TRY IT: Please reproduce the entries below exactly from the line with "Where should I" through their last line, leaving out any pictures.

------ EXTRACTED MATERIAL ------

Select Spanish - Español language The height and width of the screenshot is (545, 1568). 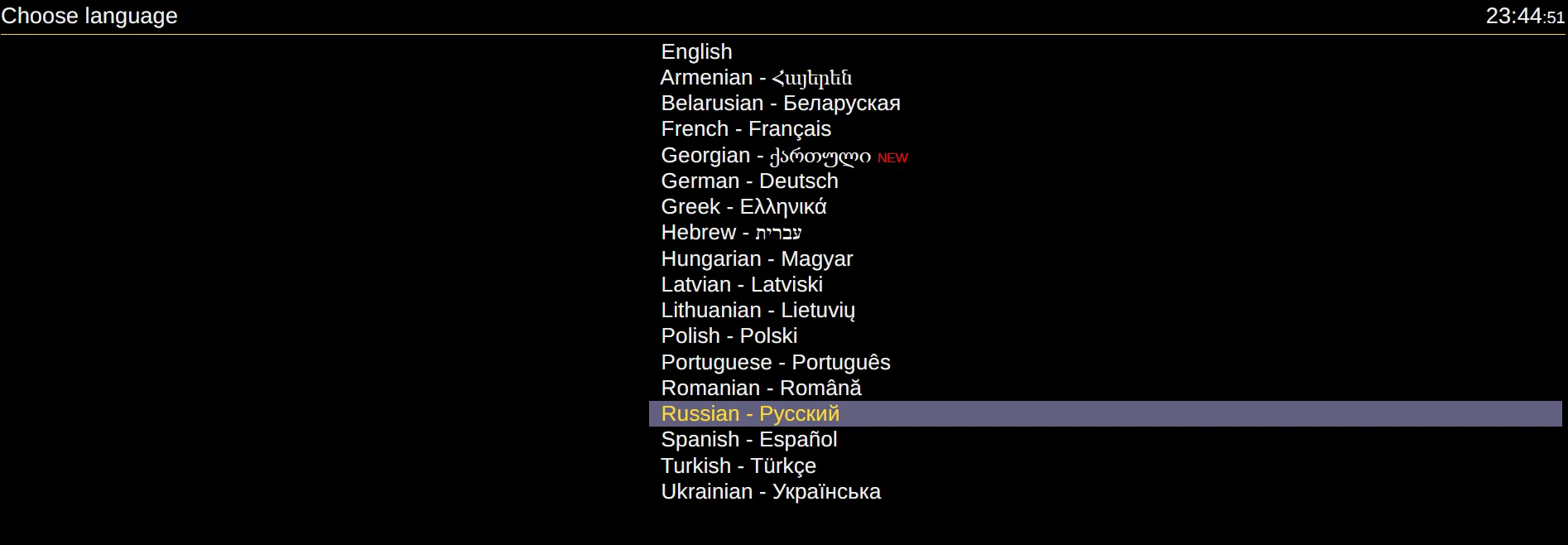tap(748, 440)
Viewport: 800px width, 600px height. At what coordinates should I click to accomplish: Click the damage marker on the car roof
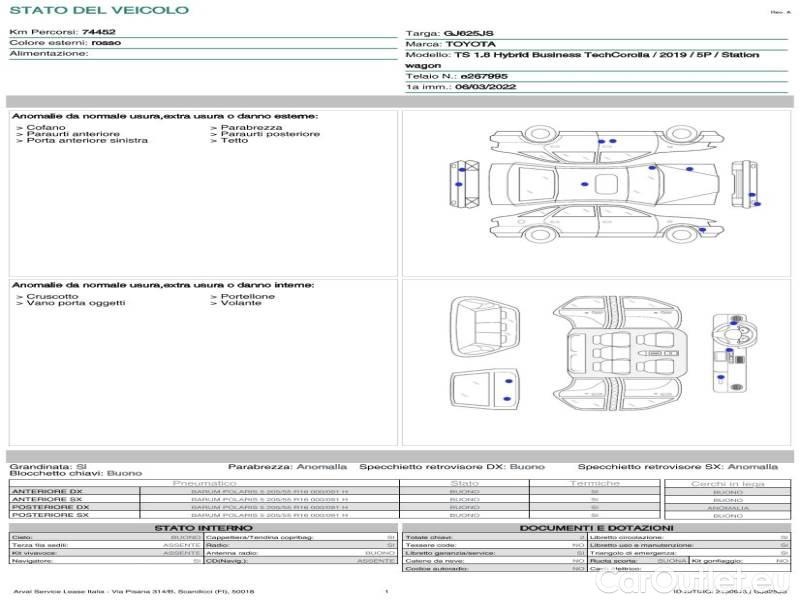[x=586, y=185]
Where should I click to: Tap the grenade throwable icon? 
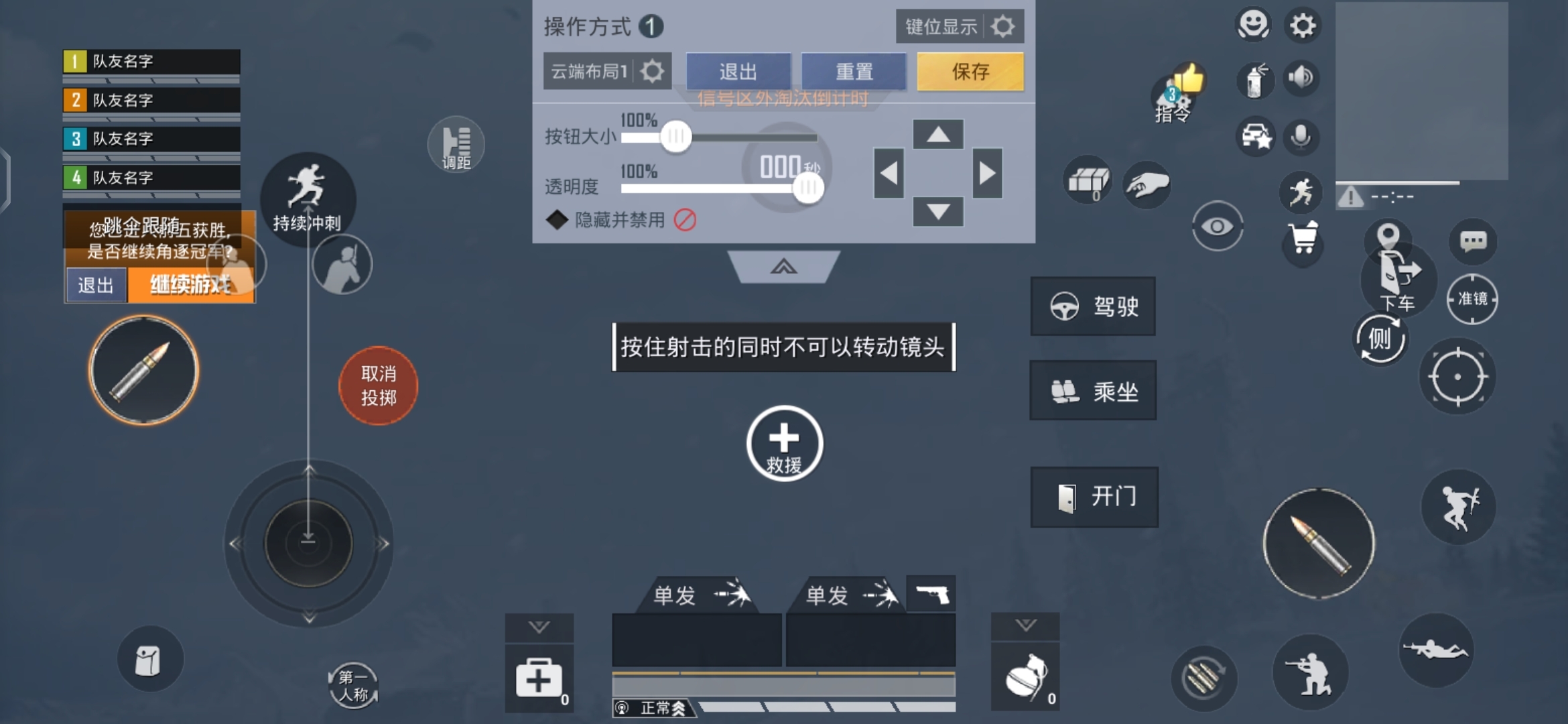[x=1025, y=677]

------

ANSWER FOR THE TASK:
Where should I click to: Tap the grenade throwable icon? 
[x=1025, y=677]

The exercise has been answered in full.